**Given records:**

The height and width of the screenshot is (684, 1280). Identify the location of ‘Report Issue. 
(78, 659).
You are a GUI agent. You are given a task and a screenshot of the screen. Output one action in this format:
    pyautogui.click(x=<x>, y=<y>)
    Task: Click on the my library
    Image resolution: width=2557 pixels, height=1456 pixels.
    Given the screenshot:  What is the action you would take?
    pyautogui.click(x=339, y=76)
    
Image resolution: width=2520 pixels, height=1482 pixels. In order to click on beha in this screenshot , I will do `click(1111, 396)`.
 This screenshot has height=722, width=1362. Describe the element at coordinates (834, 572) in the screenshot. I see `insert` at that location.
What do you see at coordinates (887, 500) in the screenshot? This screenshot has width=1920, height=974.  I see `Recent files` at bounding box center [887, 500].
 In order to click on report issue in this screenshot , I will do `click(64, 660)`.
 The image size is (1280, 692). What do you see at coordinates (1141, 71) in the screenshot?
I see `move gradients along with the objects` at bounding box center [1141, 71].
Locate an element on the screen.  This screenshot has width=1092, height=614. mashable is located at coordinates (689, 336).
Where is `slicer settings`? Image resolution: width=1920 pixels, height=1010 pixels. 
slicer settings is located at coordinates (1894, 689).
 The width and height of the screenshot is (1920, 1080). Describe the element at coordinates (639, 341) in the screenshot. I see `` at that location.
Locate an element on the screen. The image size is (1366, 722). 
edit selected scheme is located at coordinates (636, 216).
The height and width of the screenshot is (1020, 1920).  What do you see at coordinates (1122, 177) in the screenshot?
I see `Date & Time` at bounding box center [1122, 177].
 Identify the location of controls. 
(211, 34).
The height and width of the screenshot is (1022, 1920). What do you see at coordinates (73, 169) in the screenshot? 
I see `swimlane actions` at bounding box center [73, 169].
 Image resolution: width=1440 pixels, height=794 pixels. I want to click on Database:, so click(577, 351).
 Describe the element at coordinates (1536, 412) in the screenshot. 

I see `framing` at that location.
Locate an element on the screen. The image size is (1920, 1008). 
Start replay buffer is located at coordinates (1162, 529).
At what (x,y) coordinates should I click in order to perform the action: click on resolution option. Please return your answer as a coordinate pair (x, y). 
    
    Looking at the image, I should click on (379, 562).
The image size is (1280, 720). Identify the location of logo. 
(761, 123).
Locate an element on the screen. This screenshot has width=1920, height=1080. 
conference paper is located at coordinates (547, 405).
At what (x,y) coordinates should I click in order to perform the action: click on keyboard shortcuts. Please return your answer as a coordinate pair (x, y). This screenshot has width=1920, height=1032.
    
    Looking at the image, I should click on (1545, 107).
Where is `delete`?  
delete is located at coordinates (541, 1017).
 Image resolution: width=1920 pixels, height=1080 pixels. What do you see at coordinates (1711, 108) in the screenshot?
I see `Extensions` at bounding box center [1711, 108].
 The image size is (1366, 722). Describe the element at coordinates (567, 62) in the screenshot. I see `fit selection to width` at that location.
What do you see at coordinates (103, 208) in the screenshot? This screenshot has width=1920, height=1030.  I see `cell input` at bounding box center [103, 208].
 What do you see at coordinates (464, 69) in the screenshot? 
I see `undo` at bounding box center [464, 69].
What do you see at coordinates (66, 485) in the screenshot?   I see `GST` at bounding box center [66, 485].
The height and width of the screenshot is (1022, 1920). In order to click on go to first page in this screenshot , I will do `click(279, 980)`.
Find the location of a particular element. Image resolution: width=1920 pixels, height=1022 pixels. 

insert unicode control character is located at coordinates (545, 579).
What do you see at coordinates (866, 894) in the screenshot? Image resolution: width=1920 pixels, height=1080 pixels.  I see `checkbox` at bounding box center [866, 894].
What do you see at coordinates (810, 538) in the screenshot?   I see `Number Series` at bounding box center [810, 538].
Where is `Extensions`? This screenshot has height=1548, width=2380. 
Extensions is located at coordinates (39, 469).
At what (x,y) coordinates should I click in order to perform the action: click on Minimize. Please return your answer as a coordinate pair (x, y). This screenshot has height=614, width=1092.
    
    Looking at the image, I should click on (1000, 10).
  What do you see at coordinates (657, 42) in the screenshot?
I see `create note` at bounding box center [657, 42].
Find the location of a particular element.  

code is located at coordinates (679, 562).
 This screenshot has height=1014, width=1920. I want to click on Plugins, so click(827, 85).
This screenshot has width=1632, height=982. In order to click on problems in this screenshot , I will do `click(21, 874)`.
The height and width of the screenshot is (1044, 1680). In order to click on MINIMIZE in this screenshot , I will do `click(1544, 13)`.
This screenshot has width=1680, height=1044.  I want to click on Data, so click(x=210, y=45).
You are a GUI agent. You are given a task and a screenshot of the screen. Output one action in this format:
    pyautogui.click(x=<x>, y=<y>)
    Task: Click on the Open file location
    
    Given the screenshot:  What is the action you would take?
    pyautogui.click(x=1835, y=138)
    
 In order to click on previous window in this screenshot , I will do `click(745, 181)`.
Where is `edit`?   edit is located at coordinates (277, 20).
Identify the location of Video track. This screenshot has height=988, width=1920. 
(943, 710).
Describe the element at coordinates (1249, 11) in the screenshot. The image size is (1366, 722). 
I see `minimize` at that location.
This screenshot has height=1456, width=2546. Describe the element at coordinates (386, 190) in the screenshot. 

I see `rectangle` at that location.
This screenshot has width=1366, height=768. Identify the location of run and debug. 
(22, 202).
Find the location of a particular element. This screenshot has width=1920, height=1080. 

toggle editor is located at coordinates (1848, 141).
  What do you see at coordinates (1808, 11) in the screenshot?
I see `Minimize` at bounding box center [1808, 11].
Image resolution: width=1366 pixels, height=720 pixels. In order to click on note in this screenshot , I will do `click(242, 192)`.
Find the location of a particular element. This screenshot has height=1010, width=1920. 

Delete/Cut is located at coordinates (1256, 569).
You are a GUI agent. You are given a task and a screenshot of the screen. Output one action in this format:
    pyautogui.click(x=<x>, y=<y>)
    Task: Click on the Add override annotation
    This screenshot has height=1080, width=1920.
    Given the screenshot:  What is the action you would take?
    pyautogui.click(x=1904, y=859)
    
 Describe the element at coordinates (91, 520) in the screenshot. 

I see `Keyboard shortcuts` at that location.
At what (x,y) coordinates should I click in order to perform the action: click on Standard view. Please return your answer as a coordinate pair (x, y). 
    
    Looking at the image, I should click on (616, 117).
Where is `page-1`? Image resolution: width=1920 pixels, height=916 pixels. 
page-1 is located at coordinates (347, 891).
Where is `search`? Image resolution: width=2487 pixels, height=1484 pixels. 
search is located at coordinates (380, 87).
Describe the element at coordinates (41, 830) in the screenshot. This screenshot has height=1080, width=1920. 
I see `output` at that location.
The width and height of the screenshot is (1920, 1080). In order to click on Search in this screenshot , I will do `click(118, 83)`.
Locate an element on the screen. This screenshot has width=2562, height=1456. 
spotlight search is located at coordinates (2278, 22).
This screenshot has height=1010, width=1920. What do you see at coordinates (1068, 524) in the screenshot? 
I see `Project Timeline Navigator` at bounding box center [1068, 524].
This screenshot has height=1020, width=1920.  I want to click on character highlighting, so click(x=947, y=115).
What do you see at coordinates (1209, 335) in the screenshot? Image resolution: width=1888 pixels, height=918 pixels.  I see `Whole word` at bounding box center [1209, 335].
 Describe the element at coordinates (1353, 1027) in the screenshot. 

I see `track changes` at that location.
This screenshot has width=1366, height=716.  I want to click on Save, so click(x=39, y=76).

**Do this:** Pick out every line of the data above that contains the string "answer", matching its case exactly.

**Reply to the task:**
At what (x,y) coordinates should I click in order to perform the action: click on resolution option. Please return your answer as a coordinate pair (x, y). 
At what (x,y) coordinates should I click in order to perform the action: click on keyboard shortcuts. Please return your answer as a coordinate pair (x, y). This screenshot has width=1920, height=1032.
At what (x,y) coordinates should I click in order to perform the action: click on Minimize. Please return your answer as a coordinate pair (x, y). This screenshot has height=614, width=1092.
At what (x,y) coordinates should I click in order to perform the action: click on Standard view. Please return your answer as a coordinate pair (x, y). 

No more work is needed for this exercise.